• Task:
What you return must match the data below exactly, minus any pictures.

Collected data:
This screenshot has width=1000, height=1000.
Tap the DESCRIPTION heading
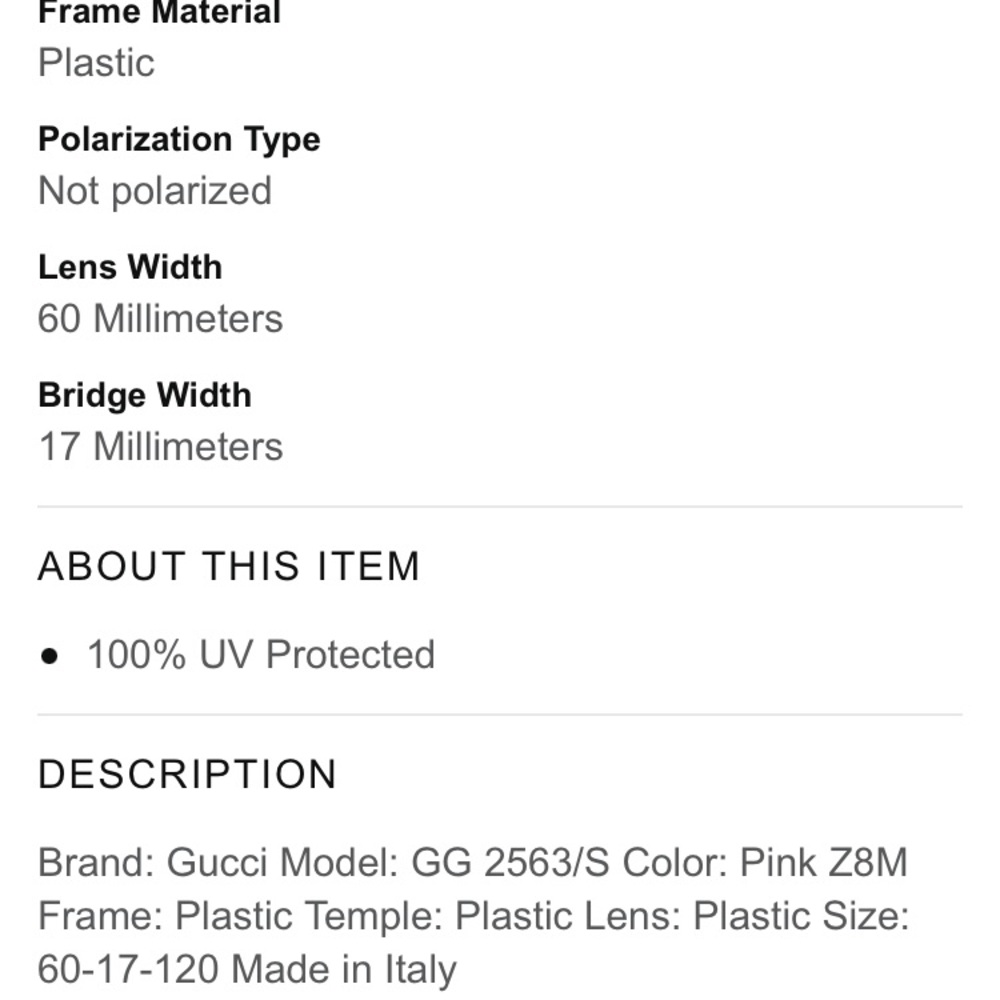pyautogui.click(x=188, y=774)
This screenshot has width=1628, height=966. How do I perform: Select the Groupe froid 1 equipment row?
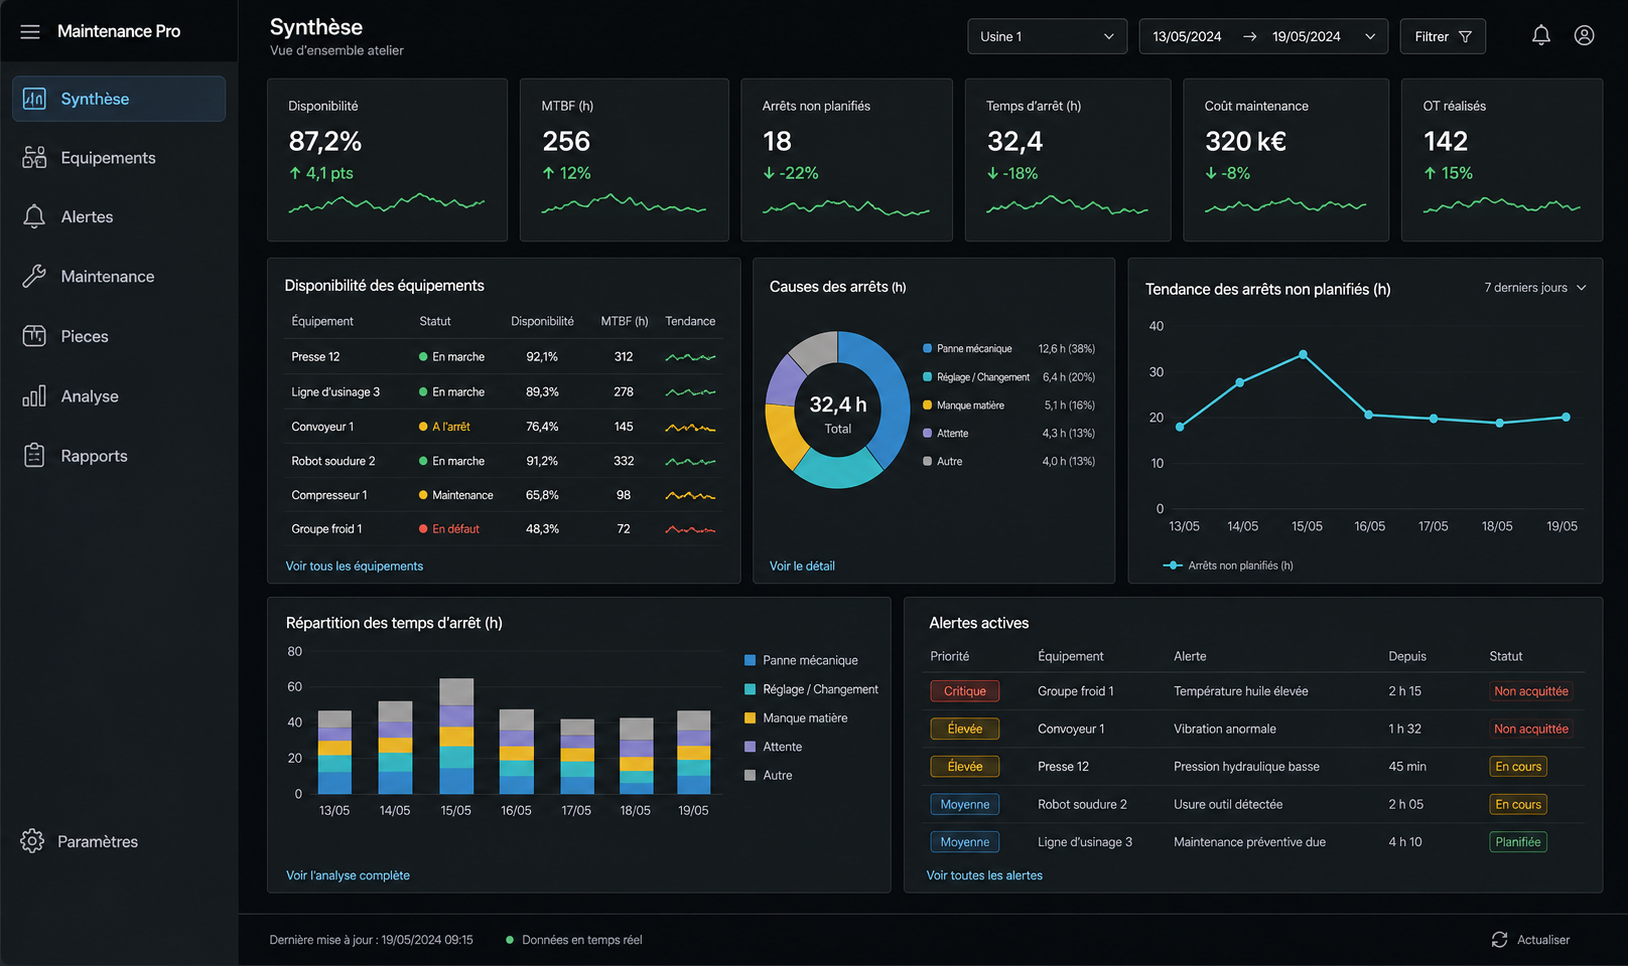click(x=503, y=529)
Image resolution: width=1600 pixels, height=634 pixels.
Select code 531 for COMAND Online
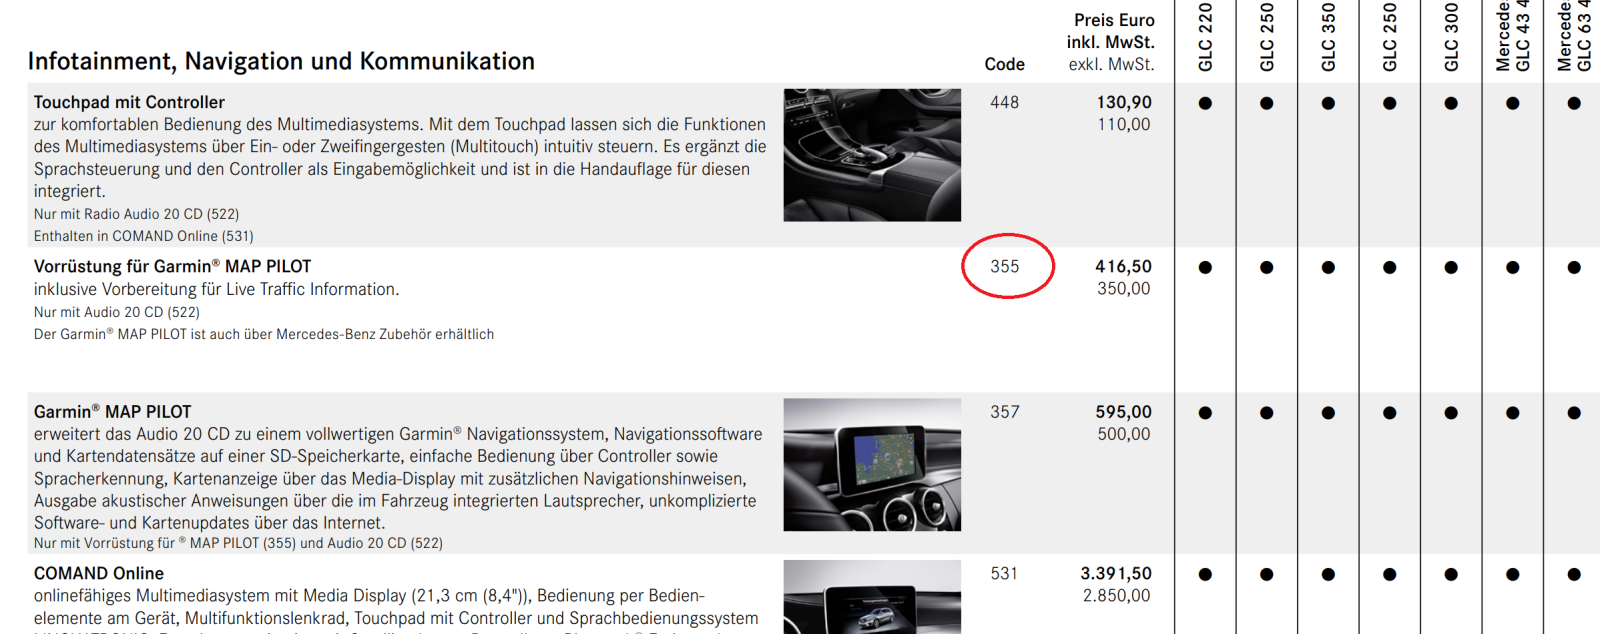[x=1005, y=574]
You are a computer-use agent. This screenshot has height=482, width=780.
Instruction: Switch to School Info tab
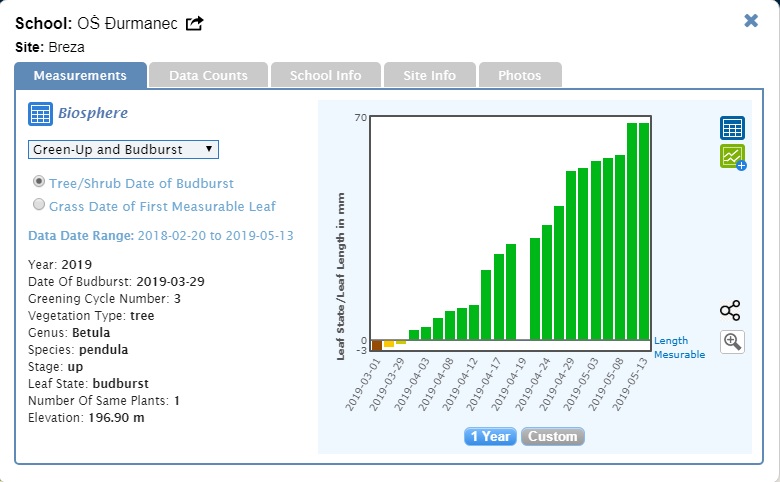(x=325, y=75)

• Response:
This screenshot has width=1000, height=1000.
Tap the DESCRIPTION heading
pyautogui.click(x=188, y=774)
This screenshot has width=1628, height=966. How do I perform: Select the Groupe froid 1 equipment row?
click(x=503, y=529)
Image resolution: width=1600 pixels, height=634 pixels.
Select code 531 for COMAND Online
[x=1005, y=574]
You are a computer-use agent. This screenshot has height=482, width=780.
Instruction: Switch to School Info tab
(x=325, y=75)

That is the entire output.